An Anthology in Thirty Volumes. 1917.

The Rivals

By Jean Racine (1639–1699)

From ‘Bajazet’: Translation of Robert Bruce Boswell

Scene: The private apartments of Bajazet at Byzantium.Present: Roxana, Bajazet, Atalide, Zara.

ROXANA—Come, Bajazet, ’tis time to show yourself,

That all the court may recognize its master:

All that these walls contain, many in number,

Gathered by my command, await my wishes.

My slaves (the rest will follow where they lead)

Are the first subjects that my love allots you.

[To Atalide]—This sudden change from wrath to milder mood

May well surprise you, madam. For, but now,

Determined to take vengeance on a traitor,

I swore he should not see another day;

Yet almost ere he spoke my heart relented:

’Twas love imposed that oath, and love revokes it.

Reading deep passion in his wild distraction,

His pardon I pronounced, and trust his promise.

Bajazet—Yes, I have promised, and my word is pledged

Ne’er to forget all that to you I owe:

Have I not sworn that constant care and kindness

Shall duly pay my debt of gratitude?

If on these terms your favor I may claim,

I go to wait the harvest of your bounty.[Exit.]

Roxana—Heavens! What amazement strikes me at this moment!

Is it a dream? and have mine eyes deceived me?

What mean these frigid words, this sombre greeting,

Which seems to cancel all that passed between us?

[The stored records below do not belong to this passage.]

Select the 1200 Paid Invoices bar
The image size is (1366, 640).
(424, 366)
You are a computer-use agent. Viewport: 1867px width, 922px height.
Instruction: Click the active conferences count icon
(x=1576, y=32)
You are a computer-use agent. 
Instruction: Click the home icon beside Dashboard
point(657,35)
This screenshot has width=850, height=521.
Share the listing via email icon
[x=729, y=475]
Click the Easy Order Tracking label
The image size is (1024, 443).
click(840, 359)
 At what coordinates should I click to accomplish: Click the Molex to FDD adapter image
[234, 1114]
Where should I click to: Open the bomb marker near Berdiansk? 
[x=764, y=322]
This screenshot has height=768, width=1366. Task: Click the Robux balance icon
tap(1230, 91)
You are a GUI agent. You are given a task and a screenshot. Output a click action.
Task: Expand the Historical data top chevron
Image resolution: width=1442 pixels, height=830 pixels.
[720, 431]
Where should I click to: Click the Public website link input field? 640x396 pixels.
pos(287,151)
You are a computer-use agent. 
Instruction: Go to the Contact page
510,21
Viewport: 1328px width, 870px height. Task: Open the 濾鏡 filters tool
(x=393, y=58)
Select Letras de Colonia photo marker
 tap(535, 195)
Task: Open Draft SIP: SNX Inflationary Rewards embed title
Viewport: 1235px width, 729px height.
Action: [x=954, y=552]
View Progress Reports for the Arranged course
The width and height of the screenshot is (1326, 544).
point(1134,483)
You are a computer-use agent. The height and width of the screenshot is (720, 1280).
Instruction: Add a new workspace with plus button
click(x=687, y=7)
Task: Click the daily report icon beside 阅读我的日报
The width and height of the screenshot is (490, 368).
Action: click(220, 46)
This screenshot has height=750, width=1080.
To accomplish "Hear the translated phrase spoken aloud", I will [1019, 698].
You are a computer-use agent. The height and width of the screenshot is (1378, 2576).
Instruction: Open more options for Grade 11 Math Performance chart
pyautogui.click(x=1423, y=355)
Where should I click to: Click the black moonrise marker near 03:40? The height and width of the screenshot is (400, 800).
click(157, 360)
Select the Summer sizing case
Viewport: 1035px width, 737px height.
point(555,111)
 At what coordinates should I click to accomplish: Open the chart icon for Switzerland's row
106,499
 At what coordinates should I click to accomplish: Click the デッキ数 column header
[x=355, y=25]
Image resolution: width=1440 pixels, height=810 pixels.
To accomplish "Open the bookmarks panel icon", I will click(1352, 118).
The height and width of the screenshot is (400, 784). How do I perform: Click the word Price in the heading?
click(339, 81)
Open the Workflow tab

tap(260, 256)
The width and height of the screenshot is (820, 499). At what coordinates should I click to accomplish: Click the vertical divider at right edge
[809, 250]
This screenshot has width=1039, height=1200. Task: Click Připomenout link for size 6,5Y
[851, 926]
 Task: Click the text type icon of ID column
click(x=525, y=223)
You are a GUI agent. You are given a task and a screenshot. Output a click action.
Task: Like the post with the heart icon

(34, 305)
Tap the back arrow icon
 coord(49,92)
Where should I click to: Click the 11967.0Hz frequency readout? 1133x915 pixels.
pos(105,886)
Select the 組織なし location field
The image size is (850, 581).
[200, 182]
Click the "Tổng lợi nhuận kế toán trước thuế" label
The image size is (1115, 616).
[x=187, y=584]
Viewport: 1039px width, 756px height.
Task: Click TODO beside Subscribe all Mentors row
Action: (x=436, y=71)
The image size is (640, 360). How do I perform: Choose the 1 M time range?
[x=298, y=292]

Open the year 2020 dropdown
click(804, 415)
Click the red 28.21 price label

What hope does he imagine mine, for which

I banished my resentment, and restored him

To favor? He, methought, swore that his heart

Would own me mistress to his dying day.

Does he repent already of the peace

That we had signed? Was I just now deluded?

But was he not conversing with you, madam?

What did he say?
Atalide—To me? He loves you always.

Roxana—His life at least depends on my belief

That it is so. But tell me, pray, when joy

Should triumph, how can you explain the gloom

That settled on his features as he left me?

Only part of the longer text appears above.